══ Extract to read

Second, the Cops Watch propaganda would like to put it out, that the Berkeley police are a bunch of mindless thugs who (implied-NEEDLESSLY) harass and attack innocent Berkeley residents. Nothing could be further from the truth. Anyone who imagines that of the Berkeley Police Department officers, simply cannot KNOW any of them. If it wouldn't be such a shock to their systems to face the reality of who these people are, I would suggest that they actually get to KNOW individual officers, rather that hide behind the misbegotten notion that cops = bad guys. I can tell you from personal experience, since I am (at least) acquainted with over half of the BPD employees, there’s not one “Barney Fife,” or good ol’-boy-Southern-Sheriff-type in the bunch. Most of them go out of their way to be MORE than tolerant, MORE than cautious, MORE than restrained, in their use of (any sort of) force. Berkeley is NOT Los Angeles, not even Oakland, and stretching notions of what is considered professional law enforcement would never be tolerated in this city. It can’t, and it doesn’t. 

Not that it would make good press, but I could name you officer after officer, who dedicates his/her free time – on a volunteer basis – to help out in Berkeley communities, even though most of them don't actually live here.  

They coach Little League, they tutor kids, they mentor, they do social services by the dozens. None of these generous acts of kindness are ever acknowledged, noticed, or lauded, except by those most directly affected by their acts. But, then again, that view of who the BPD officers are would really cause some serious discordance in the Cop Watch take on reality.

════

* [What you have to do] Reproduce the passage on the Berkeley police word for word, between "They coach Little" and "take on reality.", inclusive. The lines that come next are taken from a different source.

══ Supplied information

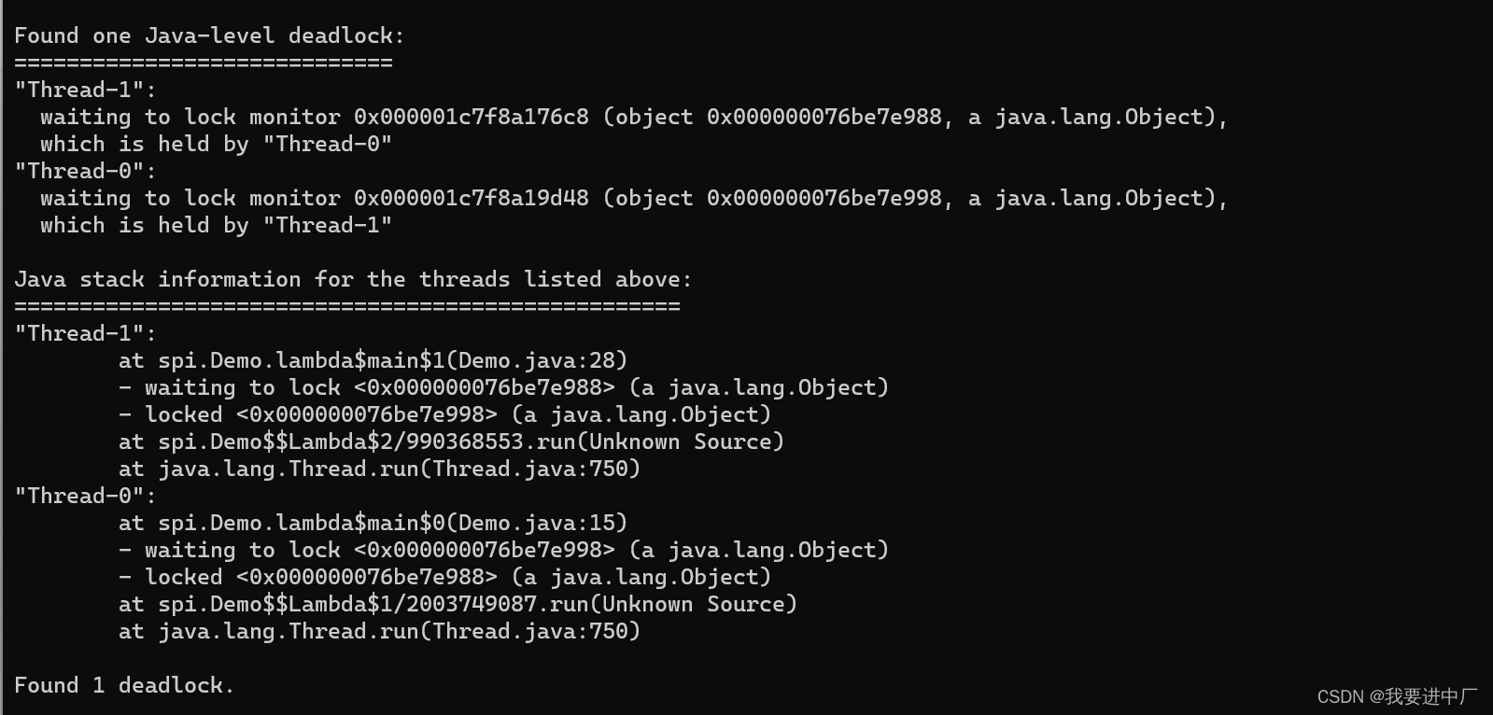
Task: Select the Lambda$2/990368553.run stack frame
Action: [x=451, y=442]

════
══ Supplied information

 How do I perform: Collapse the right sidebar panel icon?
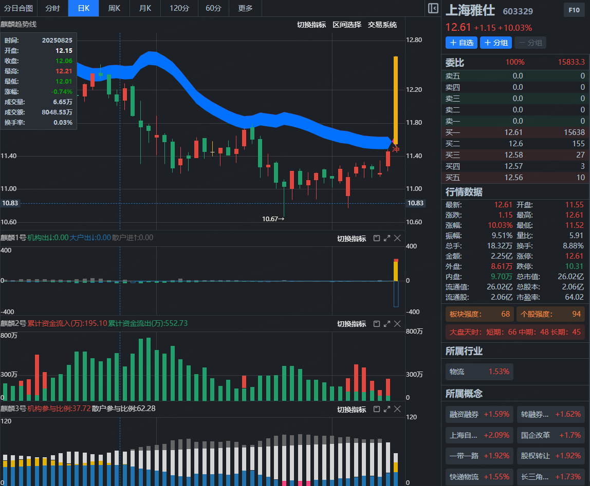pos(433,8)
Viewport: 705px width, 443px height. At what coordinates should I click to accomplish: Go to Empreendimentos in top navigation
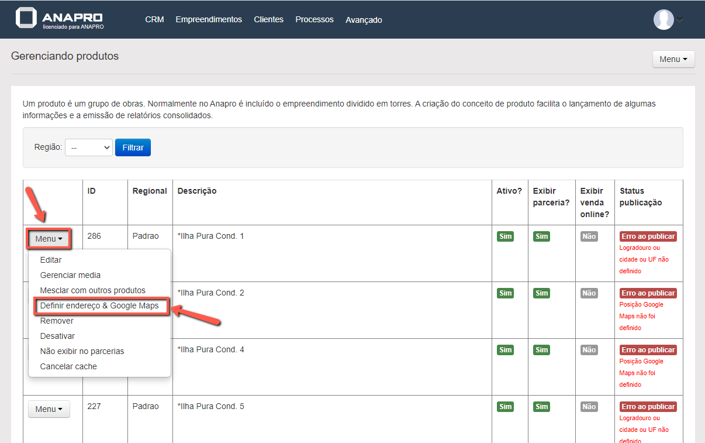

════

* [Answer for the task]
They coach Little League, they tutor kids, they mentor, they do social services by the dozens. None of these generous acts of kindness are ever acknowledged, noticed, or lauded, except by those most directly affected by their acts. But, then again, that view of who the BPD officers are would really cause some serious discordance in the Cop Watch take on reality.